#### ABOUT THIS TASK:
In the data below, the answer is the run of lines from the line containing "Orange Developer (148, 2501)" through the line containing "Connectivité (71, 2490)", both included; print it exactly and nothing else.

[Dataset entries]
☆ ☆ ☆

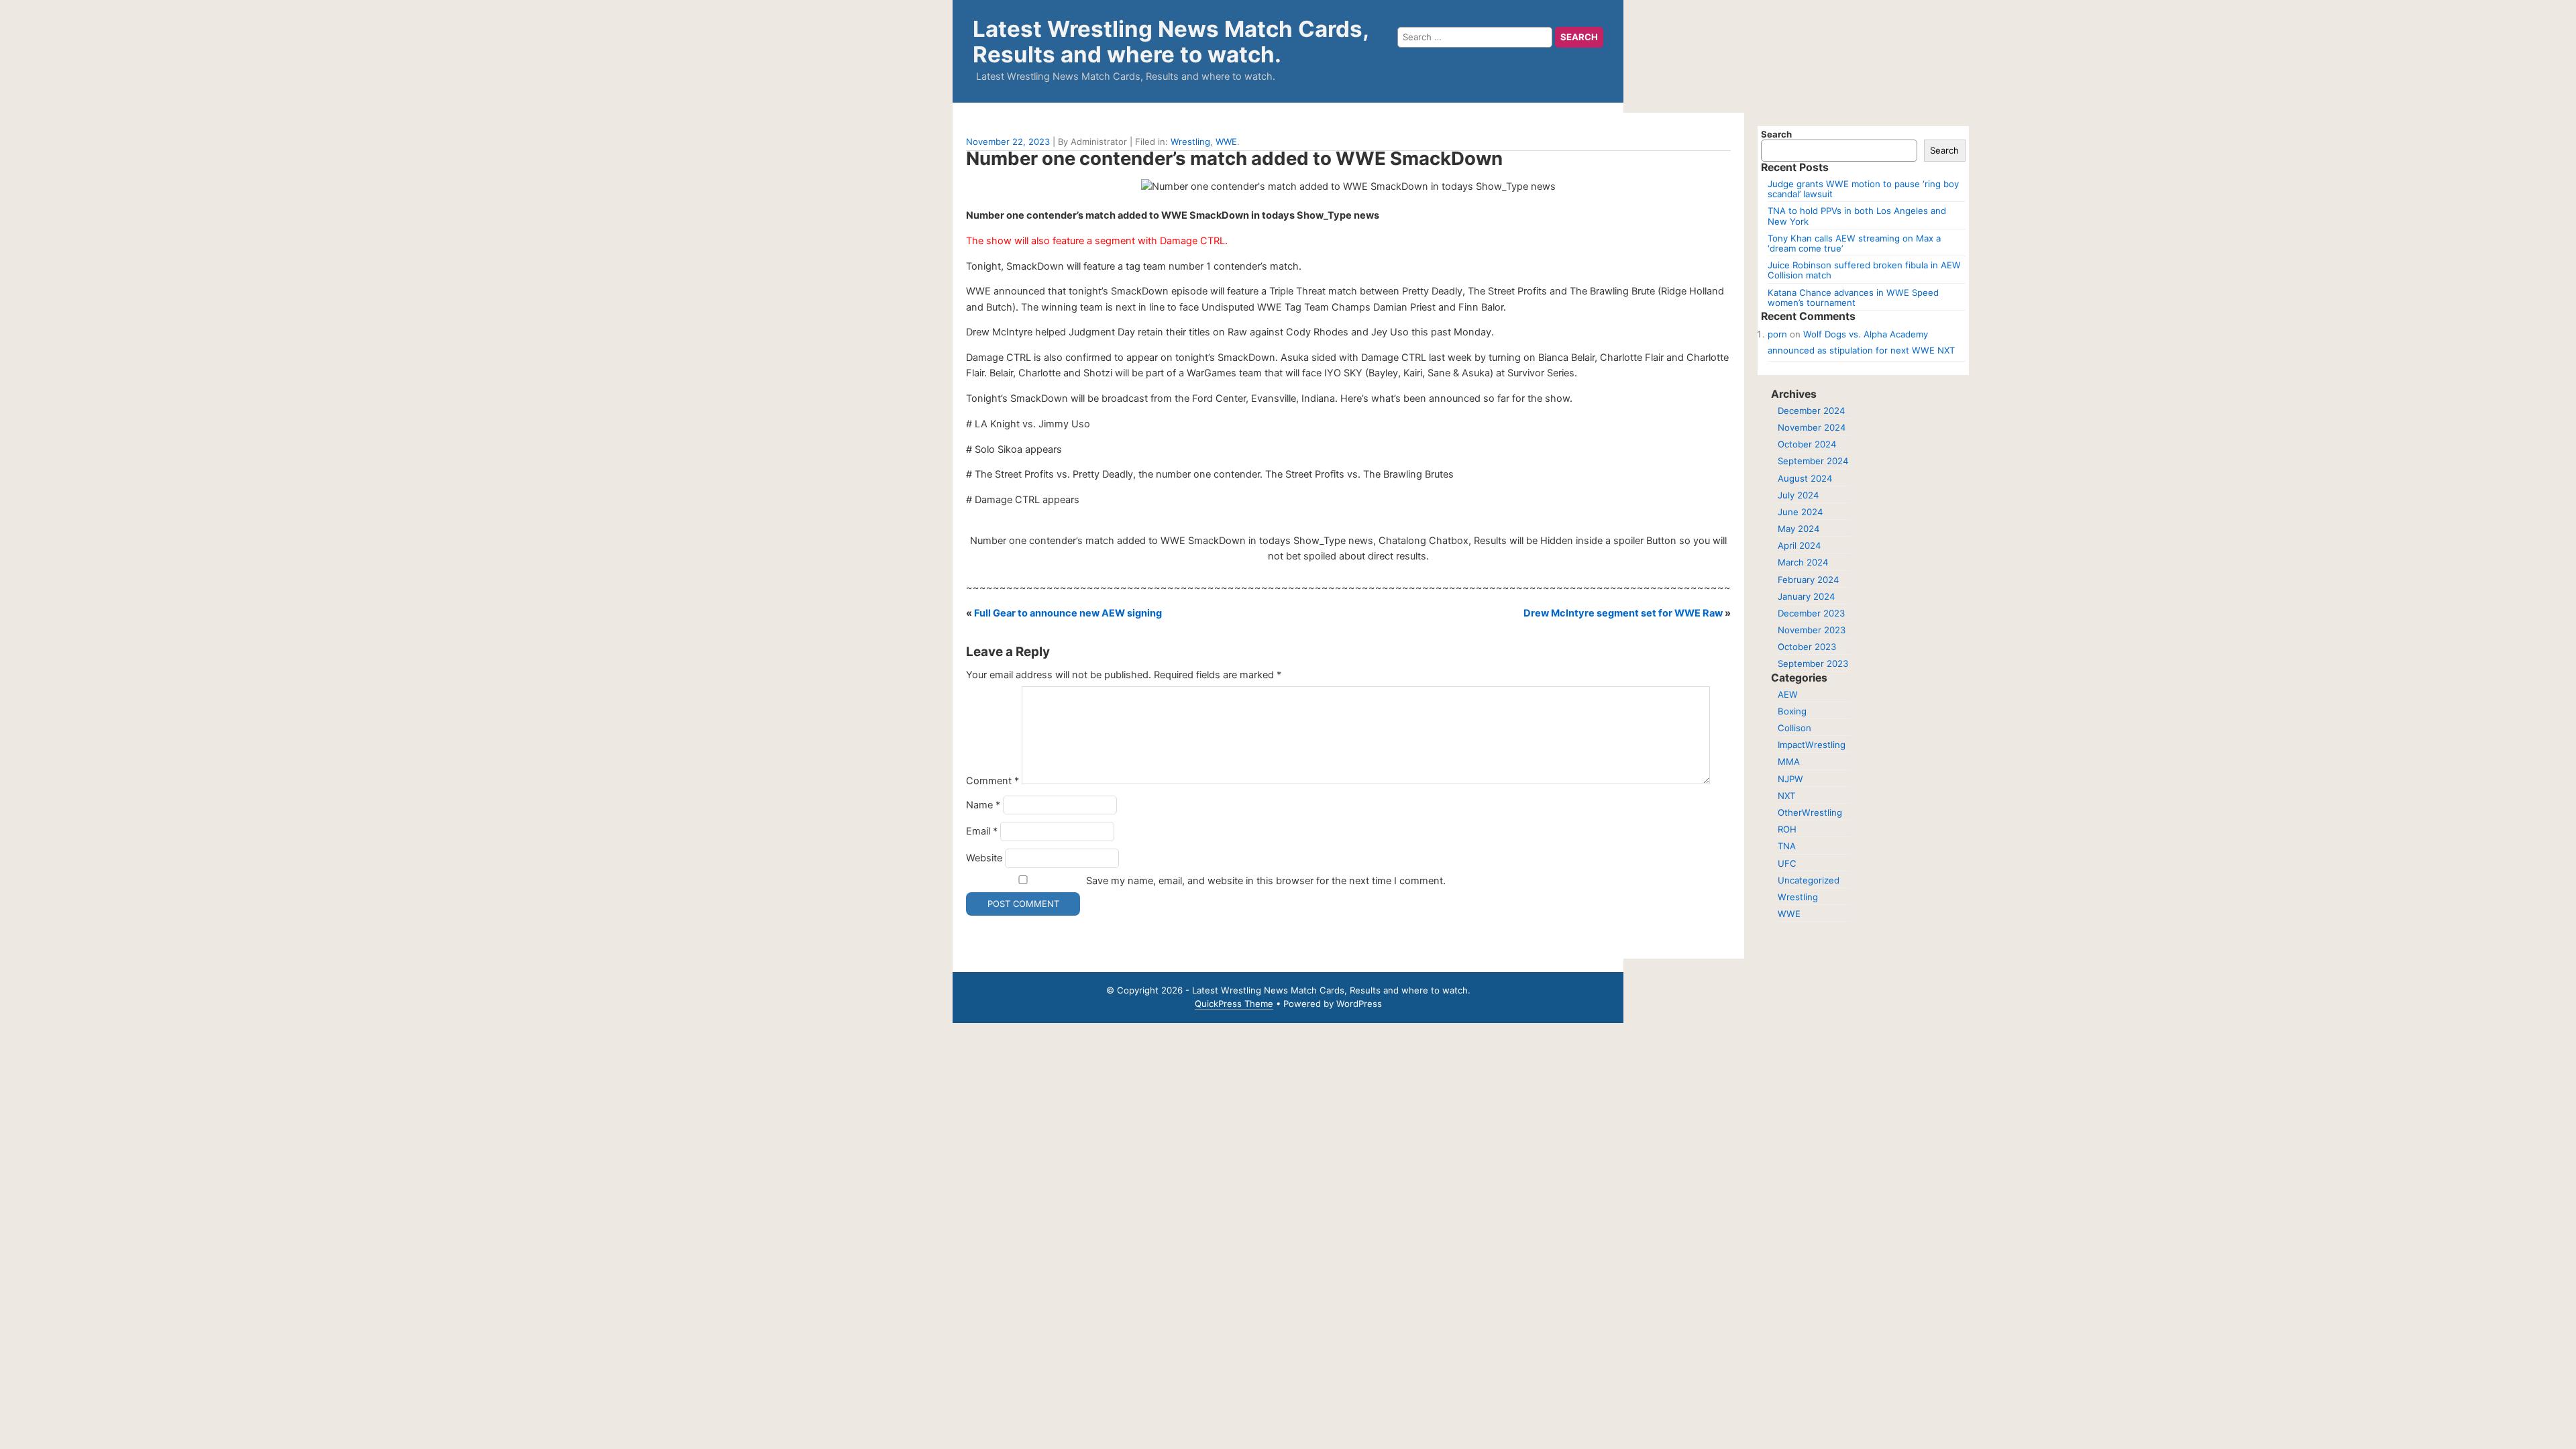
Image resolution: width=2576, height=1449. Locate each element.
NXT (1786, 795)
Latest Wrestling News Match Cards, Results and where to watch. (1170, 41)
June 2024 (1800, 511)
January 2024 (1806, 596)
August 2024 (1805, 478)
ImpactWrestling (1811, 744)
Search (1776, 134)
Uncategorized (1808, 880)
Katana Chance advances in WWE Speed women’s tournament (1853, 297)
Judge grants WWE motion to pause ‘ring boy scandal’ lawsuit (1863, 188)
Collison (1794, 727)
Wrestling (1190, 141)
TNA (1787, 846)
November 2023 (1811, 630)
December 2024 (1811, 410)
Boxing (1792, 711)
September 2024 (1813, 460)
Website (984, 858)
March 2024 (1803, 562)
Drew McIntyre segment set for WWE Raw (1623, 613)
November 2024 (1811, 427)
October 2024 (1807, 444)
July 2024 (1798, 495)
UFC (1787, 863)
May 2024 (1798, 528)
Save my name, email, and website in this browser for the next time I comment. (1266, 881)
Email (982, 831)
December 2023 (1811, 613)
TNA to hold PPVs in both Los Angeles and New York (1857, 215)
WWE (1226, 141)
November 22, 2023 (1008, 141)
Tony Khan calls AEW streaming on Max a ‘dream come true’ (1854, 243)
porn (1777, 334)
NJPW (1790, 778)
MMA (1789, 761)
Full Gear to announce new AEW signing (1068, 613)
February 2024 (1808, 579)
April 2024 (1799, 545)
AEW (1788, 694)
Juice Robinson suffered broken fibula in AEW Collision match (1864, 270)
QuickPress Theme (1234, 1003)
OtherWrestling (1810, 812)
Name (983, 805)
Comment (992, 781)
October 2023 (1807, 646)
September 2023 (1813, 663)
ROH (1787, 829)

☆ ☆ ☆

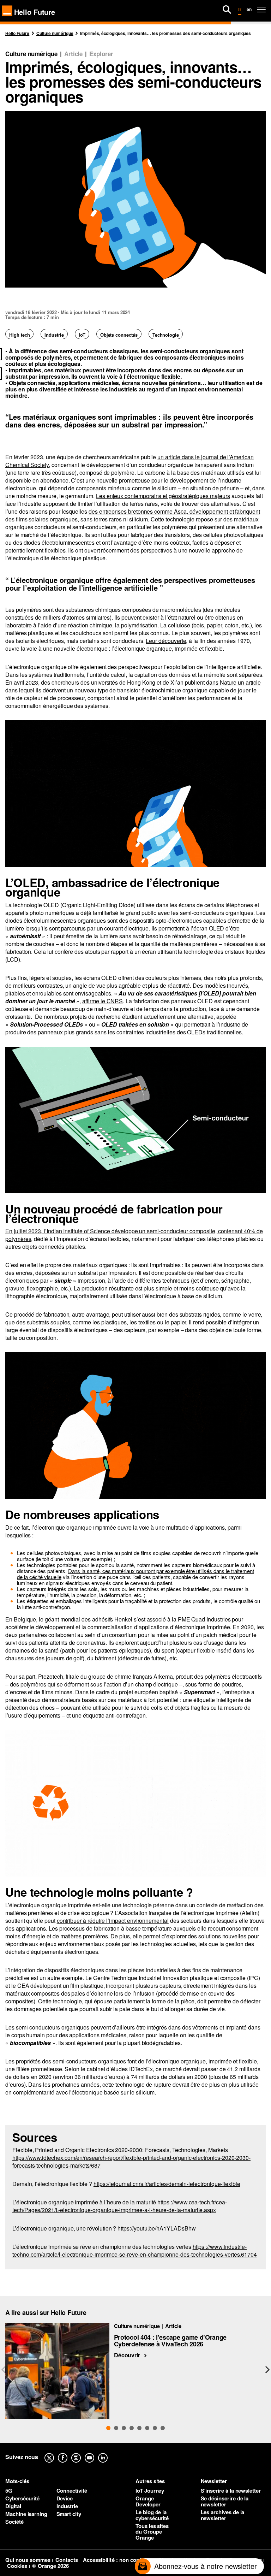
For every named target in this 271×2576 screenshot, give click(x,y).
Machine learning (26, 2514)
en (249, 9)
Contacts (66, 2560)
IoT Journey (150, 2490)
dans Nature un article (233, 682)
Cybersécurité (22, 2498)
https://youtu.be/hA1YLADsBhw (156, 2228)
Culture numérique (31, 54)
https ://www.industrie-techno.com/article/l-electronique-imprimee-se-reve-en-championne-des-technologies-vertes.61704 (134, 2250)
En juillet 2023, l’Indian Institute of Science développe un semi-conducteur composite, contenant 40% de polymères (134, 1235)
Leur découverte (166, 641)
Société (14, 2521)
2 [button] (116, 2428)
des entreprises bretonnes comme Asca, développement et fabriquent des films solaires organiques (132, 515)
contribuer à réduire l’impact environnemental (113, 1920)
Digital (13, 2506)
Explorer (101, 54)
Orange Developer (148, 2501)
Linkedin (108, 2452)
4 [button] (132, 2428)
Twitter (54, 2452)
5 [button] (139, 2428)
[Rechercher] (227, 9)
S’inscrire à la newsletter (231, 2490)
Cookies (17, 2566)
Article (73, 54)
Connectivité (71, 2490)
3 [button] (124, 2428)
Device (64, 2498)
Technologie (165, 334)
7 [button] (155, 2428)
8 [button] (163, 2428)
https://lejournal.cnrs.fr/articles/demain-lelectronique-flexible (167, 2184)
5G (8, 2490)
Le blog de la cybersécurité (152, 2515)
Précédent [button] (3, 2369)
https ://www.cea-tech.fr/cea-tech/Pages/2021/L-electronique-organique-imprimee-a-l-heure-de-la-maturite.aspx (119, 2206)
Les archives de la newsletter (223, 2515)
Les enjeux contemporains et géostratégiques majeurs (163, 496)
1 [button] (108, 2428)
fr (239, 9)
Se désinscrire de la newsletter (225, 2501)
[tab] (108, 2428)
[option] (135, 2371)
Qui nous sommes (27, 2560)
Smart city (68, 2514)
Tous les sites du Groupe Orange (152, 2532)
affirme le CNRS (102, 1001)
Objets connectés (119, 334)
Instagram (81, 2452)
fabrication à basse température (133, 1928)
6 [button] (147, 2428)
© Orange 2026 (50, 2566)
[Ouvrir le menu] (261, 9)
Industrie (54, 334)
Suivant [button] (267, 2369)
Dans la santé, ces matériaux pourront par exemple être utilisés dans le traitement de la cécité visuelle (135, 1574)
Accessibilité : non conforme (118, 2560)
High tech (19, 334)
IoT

☆ ☆ ☆

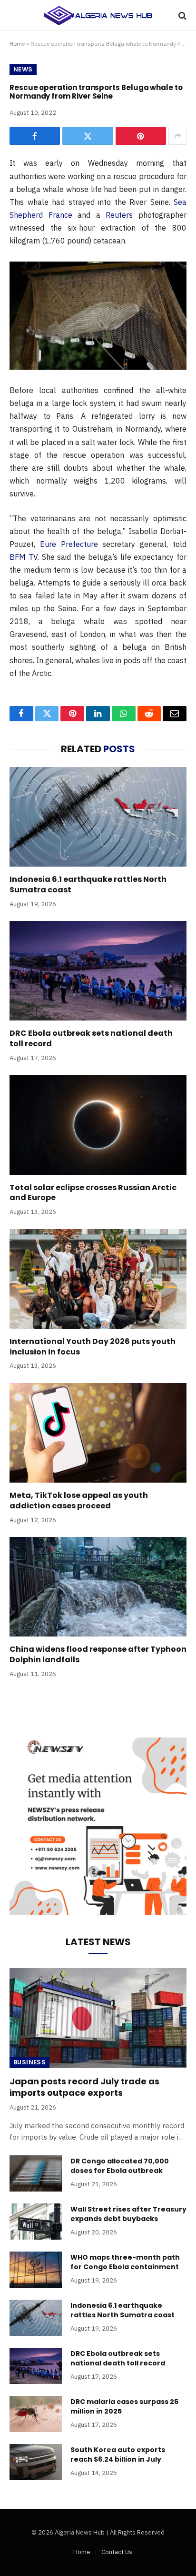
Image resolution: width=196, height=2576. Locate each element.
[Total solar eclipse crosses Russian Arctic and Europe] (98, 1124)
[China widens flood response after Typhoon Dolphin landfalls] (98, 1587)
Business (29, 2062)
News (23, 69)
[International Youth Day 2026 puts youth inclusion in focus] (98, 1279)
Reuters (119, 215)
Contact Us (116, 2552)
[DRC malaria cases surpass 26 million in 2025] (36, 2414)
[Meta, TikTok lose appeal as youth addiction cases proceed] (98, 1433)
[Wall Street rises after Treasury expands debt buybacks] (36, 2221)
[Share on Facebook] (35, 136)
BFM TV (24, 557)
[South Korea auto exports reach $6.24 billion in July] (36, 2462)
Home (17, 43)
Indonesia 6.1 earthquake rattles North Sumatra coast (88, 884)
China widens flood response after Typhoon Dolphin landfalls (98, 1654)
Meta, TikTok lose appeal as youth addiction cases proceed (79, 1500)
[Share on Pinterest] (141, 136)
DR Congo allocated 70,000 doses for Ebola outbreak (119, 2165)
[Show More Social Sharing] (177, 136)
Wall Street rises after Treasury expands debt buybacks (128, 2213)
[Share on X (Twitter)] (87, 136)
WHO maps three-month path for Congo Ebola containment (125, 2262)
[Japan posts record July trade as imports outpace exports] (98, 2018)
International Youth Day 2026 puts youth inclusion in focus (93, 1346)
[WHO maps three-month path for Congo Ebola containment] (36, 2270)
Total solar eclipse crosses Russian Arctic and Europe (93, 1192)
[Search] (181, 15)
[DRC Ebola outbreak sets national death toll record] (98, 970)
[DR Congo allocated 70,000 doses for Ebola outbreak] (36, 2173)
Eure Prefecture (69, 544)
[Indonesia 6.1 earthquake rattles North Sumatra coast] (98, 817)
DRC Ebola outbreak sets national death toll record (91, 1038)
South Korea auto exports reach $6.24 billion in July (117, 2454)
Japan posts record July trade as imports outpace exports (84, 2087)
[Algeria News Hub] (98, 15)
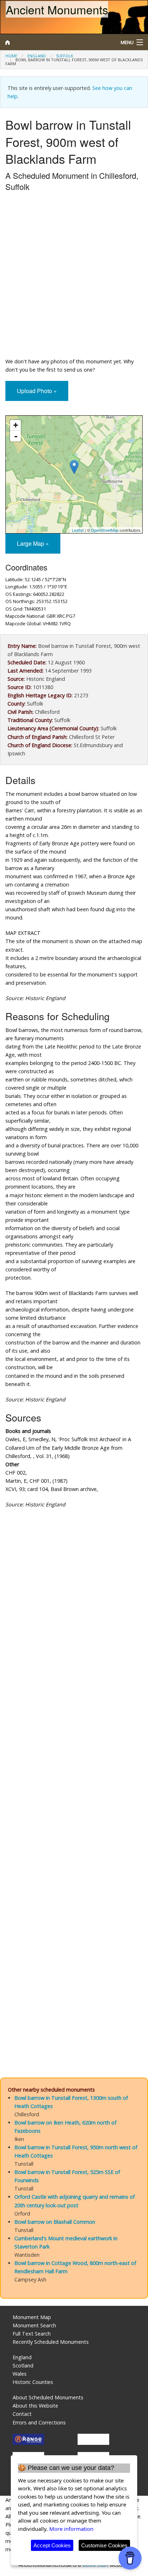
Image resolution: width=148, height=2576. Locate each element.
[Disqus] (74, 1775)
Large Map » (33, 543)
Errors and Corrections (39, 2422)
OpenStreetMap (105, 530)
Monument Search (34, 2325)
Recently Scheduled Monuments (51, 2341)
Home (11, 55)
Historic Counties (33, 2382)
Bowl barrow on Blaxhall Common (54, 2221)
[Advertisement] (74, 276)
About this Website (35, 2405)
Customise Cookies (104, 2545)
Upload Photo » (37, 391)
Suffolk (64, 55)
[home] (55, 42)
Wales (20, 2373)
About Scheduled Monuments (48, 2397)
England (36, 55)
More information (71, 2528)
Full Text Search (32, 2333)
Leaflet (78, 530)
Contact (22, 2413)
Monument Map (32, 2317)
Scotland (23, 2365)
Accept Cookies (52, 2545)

☆ ☆ ☆

#### RESULT OF THIS TASK:
Orange Developer (148, 2501)
Linkedin (108, 2452)
4 [button] (132, 2428)
Twitter (54, 2452)
5 [button] (139, 2428)
[Rechercher] (227, 9)
S’inscrire à la newsletter (231, 2490)
Cookies (17, 2566)
Article (73, 54)
Connectivité (71, 2490)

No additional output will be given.